YOUR TASK: Copy the data exactly. Leave nothing out.

STUDY MATERIAL:

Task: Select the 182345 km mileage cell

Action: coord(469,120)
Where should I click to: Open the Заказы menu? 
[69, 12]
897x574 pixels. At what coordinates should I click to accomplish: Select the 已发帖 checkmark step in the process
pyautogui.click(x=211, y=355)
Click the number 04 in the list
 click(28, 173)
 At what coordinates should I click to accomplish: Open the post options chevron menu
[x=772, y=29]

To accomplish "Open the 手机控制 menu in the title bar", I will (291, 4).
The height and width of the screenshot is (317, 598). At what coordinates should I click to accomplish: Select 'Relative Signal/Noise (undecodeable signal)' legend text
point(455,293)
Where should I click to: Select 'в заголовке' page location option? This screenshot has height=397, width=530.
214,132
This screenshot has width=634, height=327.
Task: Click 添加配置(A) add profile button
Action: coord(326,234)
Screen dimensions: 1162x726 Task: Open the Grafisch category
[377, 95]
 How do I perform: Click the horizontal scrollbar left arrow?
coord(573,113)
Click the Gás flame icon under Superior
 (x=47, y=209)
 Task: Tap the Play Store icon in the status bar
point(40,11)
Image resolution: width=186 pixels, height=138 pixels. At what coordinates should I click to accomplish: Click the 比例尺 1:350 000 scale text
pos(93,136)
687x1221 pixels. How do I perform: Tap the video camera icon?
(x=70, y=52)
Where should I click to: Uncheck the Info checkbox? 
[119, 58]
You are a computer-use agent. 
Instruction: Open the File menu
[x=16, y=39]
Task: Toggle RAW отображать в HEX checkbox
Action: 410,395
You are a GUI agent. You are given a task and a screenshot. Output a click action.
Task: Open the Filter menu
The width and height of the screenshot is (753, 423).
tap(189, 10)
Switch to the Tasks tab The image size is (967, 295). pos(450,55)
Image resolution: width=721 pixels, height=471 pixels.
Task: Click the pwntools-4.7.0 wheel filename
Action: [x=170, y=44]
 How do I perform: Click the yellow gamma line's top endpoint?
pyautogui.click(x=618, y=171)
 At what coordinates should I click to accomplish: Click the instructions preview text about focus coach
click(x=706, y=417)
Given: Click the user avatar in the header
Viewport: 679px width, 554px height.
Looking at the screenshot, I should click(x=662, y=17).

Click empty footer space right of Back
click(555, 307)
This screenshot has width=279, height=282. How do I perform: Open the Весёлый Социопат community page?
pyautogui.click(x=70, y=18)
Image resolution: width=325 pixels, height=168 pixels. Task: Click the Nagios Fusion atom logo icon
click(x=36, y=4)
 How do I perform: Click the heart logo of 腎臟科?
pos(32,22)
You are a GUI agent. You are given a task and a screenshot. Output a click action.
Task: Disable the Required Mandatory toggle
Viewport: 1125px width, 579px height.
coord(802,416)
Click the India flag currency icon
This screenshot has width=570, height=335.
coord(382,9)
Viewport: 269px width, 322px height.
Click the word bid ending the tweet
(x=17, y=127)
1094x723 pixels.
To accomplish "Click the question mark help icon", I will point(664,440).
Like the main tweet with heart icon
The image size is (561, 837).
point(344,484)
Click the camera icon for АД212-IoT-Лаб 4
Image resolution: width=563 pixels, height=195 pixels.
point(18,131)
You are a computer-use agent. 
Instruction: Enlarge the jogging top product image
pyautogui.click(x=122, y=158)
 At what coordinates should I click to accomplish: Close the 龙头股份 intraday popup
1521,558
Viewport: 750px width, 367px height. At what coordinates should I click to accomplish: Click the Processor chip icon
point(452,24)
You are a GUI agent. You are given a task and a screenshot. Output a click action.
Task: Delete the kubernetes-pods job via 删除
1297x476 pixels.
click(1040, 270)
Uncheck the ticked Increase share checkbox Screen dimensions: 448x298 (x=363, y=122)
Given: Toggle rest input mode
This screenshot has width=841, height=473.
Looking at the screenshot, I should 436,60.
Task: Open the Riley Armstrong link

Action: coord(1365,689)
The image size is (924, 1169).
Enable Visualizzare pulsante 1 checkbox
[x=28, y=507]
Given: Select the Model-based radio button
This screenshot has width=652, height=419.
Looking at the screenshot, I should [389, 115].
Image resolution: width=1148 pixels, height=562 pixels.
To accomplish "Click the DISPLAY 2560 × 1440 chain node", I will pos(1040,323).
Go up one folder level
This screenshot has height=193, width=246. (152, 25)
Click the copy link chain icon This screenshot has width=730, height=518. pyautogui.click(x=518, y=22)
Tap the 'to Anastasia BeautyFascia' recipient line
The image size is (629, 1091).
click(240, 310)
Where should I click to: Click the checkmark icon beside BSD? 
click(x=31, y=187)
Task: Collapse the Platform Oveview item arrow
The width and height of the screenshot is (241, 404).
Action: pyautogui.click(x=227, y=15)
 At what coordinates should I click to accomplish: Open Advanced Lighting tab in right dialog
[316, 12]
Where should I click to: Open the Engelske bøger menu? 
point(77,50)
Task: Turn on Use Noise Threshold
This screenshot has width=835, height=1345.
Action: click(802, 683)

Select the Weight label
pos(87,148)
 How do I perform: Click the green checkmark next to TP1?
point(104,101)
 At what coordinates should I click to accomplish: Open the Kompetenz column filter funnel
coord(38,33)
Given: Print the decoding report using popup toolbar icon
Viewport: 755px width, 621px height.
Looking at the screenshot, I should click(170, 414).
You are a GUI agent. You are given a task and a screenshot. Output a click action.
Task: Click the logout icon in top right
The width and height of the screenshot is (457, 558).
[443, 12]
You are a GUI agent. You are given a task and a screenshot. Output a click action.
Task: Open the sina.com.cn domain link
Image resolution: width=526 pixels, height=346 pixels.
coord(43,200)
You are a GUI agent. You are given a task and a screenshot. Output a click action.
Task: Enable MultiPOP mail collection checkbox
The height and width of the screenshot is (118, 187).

PROBLEM SOLUTION:
Task: Select the 182345 km mileage cell

Action: coord(469,120)
Where should I click to: Open the Заказы menu? 
[69, 12]
897x574 pixels. At what coordinates should I click to accomplish: Select the 已发帖 checkmark step in the process
pyautogui.click(x=211, y=355)
Click the number 04 in the list
 click(28, 173)
 At what coordinates should I click to accomplish: Open the post options chevron menu
[x=772, y=29]

To accomplish "Open the 手机控制 menu in the title bar", I will (291, 4).
The height and width of the screenshot is (317, 598). At what coordinates should I click to accomplish: Select 'Relative Signal/Noise (undecodeable signal)' legend text
point(455,293)
Where should I click to: Select 'в заголовке' page location option? This screenshot has height=397, width=530.
214,132
This screenshot has width=634, height=327.
Task: Click 添加配置(A) add profile button
Action: coord(326,234)
Screen dimensions: 1162x726 Task: Open the Grafisch category
[377, 95]
 How do I perform: Click the horizontal scrollbar left arrow?
coord(573,113)
Click the Gás flame icon under Superior
 (x=47, y=209)
 Task: Tap the Play Store icon in the status bar
point(40,11)
Image resolution: width=186 pixels, height=138 pixels. At what coordinates should I click to accomplish: Click the 比例尺 1:350 000 scale text
pos(93,136)
687x1221 pixels. How do I perform: Tap the video camera icon?
(x=70, y=52)
Where should I click to: Uncheck the Info checkbox? 
[119, 58]
You are a computer-use agent. 
Instruction: Open the File menu
[x=16, y=39]
Task: Toggle RAW отображать в HEX checkbox
Action: 410,395
You are a GUI agent. You are given a task and a screenshot. Output a click action.
Task: Open the Filter menu
The width and height of the screenshot is (753, 423).
tap(189, 10)
Switch to the Tasks tab The image size is (967, 295). pos(450,55)
Image resolution: width=721 pixels, height=471 pixels.
Task: Click the pwntools-4.7.0 wheel filename
Action: [x=170, y=44]
 How do I perform: Click the yellow gamma line's top endpoint?
pyautogui.click(x=618, y=171)
 At what coordinates should I click to accomplish: Click the instructions preview text about focus coach
click(x=706, y=417)
Given: Click the user avatar in the header
Viewport: 679px width, 554px height.
Looking at the screenshot, I should click(x=662, y=17).

Click empty footer space right of Back
click(555, 307)
This screenshot has width=279, height=282. How do I perform: Open the Весёлый Социопат community page?
pyautogui.click(x=70, y=18)
Image resolution: width=325 pixels, height=168 pixels. Task: Click the Nagios Fusion atom logo icon
click(x=36, y=4)
 How do I perform: Click the heart logo of 腎臟科?
pos(32,22)
You are a GUI agent. You are given a task and a screenshot. Output a click action.
Task: Disable the Required Mandatory toggle
Viewport: 1125px width, 579px height.
coord(802,416)
Click the India flag currency icon
This screenshot has width=570, height=335.
coord(382,9)
Viewport: 269px width, 322px height.
Click the word bid ending the tweet
(x=17, y=127)
1094x723 pixels.
To accomplish "Click the question mark help icon", I will point(664,440).
Like the main tweet with heart icon
The image size is (561, 837).
point(344,484)
Click the camera icon for АД212-IoT-Лаб 4
Image resolution: width=563 pixels, height=195 pixels.
point(18,131)
You are a computer-use agent. 
Instruction: Enlarge the jogging top product image
pyautogui.click(x=122, y=158)
 At what coordinates should I click to accomplish: Close the 龙头股份 intraday popup
1521,558
Viewport: 750px width, 367px height. At what coordinates should I click to accomplish: Click the Processor chip icon
point(452,24)
You are a GUI agent. You are given a task and a screenshot. Output a click action.
Task: Delete the kubernetes-pods job via 删除
1297x476 pixels.
click(1040, 270)
Uncheck the ticked Increase share checkbox Screen dimensions: 448x298 (x=363, y=122)
Given: Toggle rest input mode
This screenshot has width=841, height=473.
Looking at the screenshot, I should 436,60.
Task: Open the Riley Armstrong link

Action: coord(1365,689)
The image size is (924, 1169).
Enable Visualizzare pulsante 1 checkbox
[x=28, y=507]
Given: Select the Model-based radio button
This screenshot has width=652, height=419.
Looking at the screenshot, I should [389, 115].
Image resolution: width=1148 pixels, height=562 pixels.
To accomplish "Click the DISPLAY 2560 × 1440 chain node", I will pos(1040,323).
Go up one folder level
This screenshot has height=193, width=246. (152, 25)
Click the copy link chain icon This screenshot has width=730, height=518. pyautogui.click(x=518, y=22)
Tap the 'to Anastasia BeautyFascia' recipient line
The image size is (629, 1091).
click(240, 310)
Where should I click to: Click the checkmark icon beside BSD? 
click(x=31, y=187)
Task: Collapse the Platform Oveview item arrow
The width and height of the screenshot is (241, 404).
Action: pyautogui.click(x=227, y=15)
 At what coordinates should I click to accomplish: Open Advanced Lighting tab in right dialog
[316, 12]
Where should I click to: Open the Engelske bøger menu? 
point(77,50)
Task: Turn on Use Noise Threshold
This screenshot has width=835, height=1345.
Action: click(802, 683)

Select the Weight label
pos(87,148)
 How do I perform: Click the green checkmark next to TP1?
point(104,101)
 At what coordinates should I click to accomplish: Open the Kompetenz column filter funnel
coord(38,33)
Given: Print the decoding report using popup toolbar icon
Viewport: 755px width, 621px height.
Looking at the screenshot, I should click(170, 414).
You are a GUI agent. You are given a task and a screenshot. Output a click action.
Task: Click the logout icon in top right
The width and height of the screenshot is (457, 558).
[443, 12]
You are a GUI agent. You are given a task and a screenshot. Output a click action.
Task: Open the sina.com.cn domain link
Image resolution: width=526 pixels, height=346 pixels.
coord(43,200)
You are a GUI agent. You are given a task and a screenshot. Output a click action.
Task: Enable MultiPOP mail collection checkbox
The height and width of the screenshot is (118, 187).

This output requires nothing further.